Am Leben werden wir nicht scheitern heißt das Stück, mit dem Mario Salazar in Heidelberg angetreten ist. Und im Nachsatz müsste man vielleicht sagen: weil wir schon gescheitert sind. Salazar versammelt die ganze Welt in seiner wort- , pointen- und figurenreichen Materialschlacht auf dem Hinterhof eines Mietshauses, wo sich allerlei prekäre wie hoffnungslos vereinsamte Existenzen gegenseitig bekriegen und absurde Stellvertreterkriege führen; eine abgründig schillernde Comicwelt, in der sich jeder bloß noch um sich selber dreht, dieses Selbst als Zentrum aber eigentlich nichts als ein medial zugemüllter Hohlraum ist. Am Ende droht der surrealen Haus- und Weltgemeinschaft die Auslöschung.

Nachwuchs- und Publikumspreis

Eingeschweißt in eine hochverdichtete lyrische Textfolie ist die Welt in Wolfram Hölls Und dann, für das die Jury in diesem Jahr mit dem Nachwuchspreis spontan einen neuen Preis aus der Taufe hob, um die eigenwilligste Setzung dieses Festivals zu würdigen. In seinem Text evoziert Höll schemenhafte Bilder verlorener Vorstadtlandschaften mit Plattenbauten, einen Vater und sein Kind, unterschiedlichste Erfahrungen von Verlust: gesehen aus den Augen eines Kindes, das vor dieser versiegelten Welt steht und sie mit Worten zu fassen versucht, während sich diese Welt weiter einem Zugriff entzieht. Ein Text, der auch auf einen erlösenden Regiezugriff wartet.
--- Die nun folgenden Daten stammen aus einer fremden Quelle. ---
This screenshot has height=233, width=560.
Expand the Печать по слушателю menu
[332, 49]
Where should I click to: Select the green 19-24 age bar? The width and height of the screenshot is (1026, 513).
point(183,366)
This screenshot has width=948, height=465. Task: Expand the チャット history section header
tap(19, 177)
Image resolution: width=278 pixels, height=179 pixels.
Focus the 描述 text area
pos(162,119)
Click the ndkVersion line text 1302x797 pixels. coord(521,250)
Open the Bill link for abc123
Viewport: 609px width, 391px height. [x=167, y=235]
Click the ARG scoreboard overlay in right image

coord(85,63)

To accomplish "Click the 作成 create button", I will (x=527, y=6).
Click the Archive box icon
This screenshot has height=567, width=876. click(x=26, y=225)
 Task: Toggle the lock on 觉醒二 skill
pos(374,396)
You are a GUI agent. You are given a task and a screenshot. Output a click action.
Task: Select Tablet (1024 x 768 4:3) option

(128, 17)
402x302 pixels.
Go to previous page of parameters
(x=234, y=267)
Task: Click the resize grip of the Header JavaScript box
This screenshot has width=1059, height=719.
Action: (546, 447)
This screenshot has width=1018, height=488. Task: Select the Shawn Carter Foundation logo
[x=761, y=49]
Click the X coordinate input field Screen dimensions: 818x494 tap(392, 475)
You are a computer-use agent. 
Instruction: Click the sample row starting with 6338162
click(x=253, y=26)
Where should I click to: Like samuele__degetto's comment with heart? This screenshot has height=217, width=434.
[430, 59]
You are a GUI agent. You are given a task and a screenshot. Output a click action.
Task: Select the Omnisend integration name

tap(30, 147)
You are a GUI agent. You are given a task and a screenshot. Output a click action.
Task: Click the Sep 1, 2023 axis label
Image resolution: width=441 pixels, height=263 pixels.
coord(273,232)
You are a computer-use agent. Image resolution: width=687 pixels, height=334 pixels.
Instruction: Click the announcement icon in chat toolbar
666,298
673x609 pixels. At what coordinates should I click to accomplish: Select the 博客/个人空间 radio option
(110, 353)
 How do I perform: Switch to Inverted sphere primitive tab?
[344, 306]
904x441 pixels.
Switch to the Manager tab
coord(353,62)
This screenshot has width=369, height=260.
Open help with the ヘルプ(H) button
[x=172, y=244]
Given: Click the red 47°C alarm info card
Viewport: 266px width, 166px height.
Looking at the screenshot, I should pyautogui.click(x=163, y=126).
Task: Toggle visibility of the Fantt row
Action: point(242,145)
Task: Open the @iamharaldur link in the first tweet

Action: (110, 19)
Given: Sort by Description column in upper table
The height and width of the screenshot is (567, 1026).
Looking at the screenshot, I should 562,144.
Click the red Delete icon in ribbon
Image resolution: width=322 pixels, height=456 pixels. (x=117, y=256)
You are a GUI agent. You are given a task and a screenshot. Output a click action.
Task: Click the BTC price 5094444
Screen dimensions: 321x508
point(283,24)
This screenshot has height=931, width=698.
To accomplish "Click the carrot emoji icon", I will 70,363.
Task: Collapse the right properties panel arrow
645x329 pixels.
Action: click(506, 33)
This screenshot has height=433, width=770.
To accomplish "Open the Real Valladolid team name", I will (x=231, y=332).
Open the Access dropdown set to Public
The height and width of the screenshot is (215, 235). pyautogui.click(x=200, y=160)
Und dann wäre da noch Önf. Önf bricht plötzlich in das geordnete Wertegefüge ein, das die Ordnung der Dinge so unumstößlich zementiert und sorgt für Verwirrung und einen kurzen befreienden Moment der Anarchie. "Önf" steht in Katja Hensels gleichnamigen und hinreißend leichtfüßigen Stück plötzlich auf der Matte des Hauses, in dem die Zahlen wohnen, und behauptet, ebenfalls eine Zahl zu sein. Das Wertegefüge, die Relationen und Ordnungen der Zahlen geraten aus den Fugen. Denn was für einen Wert Önf verkörpert, das weiß man nicht. Und so purzeln die Werte durcheinander, kommt die zementierte, nur noch in ökonomischen Kategorien denkende Welt kurz aus dem Takt. Ein Stück für Kinder ab sechs, heißt es. Aber man sollte die Erwachsenen nicht unterschätzen. Auch sie brauchen Stücke wie dieses, das die Schwere der Welt auf einmal ganz leicht zu nehmen versteht. Und so hat das Heidelberger Zuschauervolk Katja Hensel auch den Publikumspreis zuerkannt.